Sabır, nefsânî arzuları terk etmektir!..
12/05/2022 Perşembe Köşe yazarı V.T
Allahü teâlâ buyurdu
ki: "Ey îmân edenler! Din uğrundaki eziyetlere sabredin!.."
Yazıcızâde Ahmed-i
Bîcân Osmanlı evliyasındandır. 1455 (H.859)’da Gelibolu'da vefât etti. Küçük
yaşta ilim tahsîline başladı. Zâhirî ilimlerdeki tahsîlini tamamladıktan sonra
ağabeyi ile birlikte kendilerini irşâd edecek bir evliyâ arıyorlardı. Bu sırada
Hâcı Bayram-ı Velî hazretleri misafir olduğu Edirne'den ayrılarak Ankara'ya
gitmek için yola çıkmıştı. Gelibolu'ya vardıklarında, Hâcı Bayram-ı Velî
odasında dinlendiği sırada, huzûruna girmek için Mehmed ve Ahmed Bîcan
kardeşler izin istediler ve içeri girip selâm verdiler. Kendilerini tanıtmak
istediklerinde Hâcı Bayram-ı Velî; "Biz sevdiklerimizi daha iyi
tanırız" dedi. Onlara muhabbet nazarları ile bakıp duâ etti, sonra; "Yağ
ve kandil hazırmış, bize yalnız kibriti yakmak kalmış" buyurdu. Ahmed-i
Bîcân ve ağabeyi, Hâcı Bayram-ı Velî hazretlerinin huzûrunda mânevî ilimlerde
yükseldikten sonra Bayramiye tarîkatına göre insanları terbiye etmeye
başladılar. Talebelerine bir sohbet esnasında buyurdu ki:
Allahü teâlâ, Kur'ân-ı kerîmde meâlen buyurdu ki: "Ey îmân edenler! Din
uğrundaki eziyetlere sabredin ve düşmanlarınızla olan savaşlarda üstün gelmek
için sabır yarışı yapın. Sınır boylarında cihad için nöbet bekleşin ve
Allah'tan korkun ki, felah bulasınız." (Âl-i İmrân sûresi: 200)
"Sabrediniz"
buyurması, belâlara sabretmeye işârettir. Bu, halk yâni avam içindir.

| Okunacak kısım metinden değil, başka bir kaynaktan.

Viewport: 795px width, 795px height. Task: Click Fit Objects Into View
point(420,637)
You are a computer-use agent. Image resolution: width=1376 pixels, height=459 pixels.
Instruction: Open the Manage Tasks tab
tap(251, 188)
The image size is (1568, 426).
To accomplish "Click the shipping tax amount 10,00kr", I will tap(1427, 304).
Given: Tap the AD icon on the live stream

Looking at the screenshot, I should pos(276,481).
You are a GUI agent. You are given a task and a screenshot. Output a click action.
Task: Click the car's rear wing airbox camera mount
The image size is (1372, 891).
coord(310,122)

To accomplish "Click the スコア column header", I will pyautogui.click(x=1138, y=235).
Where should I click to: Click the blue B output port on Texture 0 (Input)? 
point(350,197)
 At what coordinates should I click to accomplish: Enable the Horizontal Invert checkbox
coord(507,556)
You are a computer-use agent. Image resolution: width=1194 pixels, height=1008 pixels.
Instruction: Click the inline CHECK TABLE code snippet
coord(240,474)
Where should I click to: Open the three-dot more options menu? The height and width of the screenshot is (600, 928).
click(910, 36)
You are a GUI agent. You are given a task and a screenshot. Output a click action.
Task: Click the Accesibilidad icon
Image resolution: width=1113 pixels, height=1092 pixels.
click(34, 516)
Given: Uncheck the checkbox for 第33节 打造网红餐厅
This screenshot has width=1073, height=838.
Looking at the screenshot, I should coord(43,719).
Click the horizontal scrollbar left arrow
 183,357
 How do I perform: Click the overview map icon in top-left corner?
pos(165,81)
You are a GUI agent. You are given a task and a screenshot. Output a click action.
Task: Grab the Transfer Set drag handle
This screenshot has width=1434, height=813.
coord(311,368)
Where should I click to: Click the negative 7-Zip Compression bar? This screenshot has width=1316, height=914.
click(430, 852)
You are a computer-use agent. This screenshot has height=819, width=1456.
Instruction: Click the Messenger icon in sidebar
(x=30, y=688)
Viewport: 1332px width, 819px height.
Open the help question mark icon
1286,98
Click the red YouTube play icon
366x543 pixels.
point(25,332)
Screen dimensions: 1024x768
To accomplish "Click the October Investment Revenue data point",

"Nöbet bekleşin" buyurması, günah işlemeyi terk etmeye işârettir. Bu,
havâs içindir. "Sabır yarışı yapınız" buyurması, ibâdet yapmaya
katlanmaya işârettir. Bu da seçilmişlerin seçilmişlerine mahsustur. Bunun için,
kişinin rahatlığı yakînde, şerefi tevâzuda, saâdeti, kurtuluşu İslâmdadır.
İsmeti, günahsız olması Allahü teâlâya güvenmekte, akıllılığı dinde, gayreti
dünyâyı terk etmektedir. Helakı günah işlemeye cüret etmekte, pişmanlığı
uyumakta, şekâveti cehâlettedir. Saâdeti ilimdedir. Olgunluğu aşktadır. Güzel
yaşaması sabırdadır...
Sabır; halkın içinde nefsânî arzuları terk etmek, yapmamaktır. Eğer dünyânın bütün belâları onun üzerine gelse "Âh" bile demeyen; vefâdan, cefâdan, acıdan, zenginlikten ve her çeşit nîmetten dolayı değişmeyen, mağrûr olmayan ve bunlar karşısında hep aynı kalan kimse sabırlıdır. Bilakis o, kendini bela mancınığına kor ve kazâ denizine atar. Sonundan hiç endişe etmez. Vesselâm.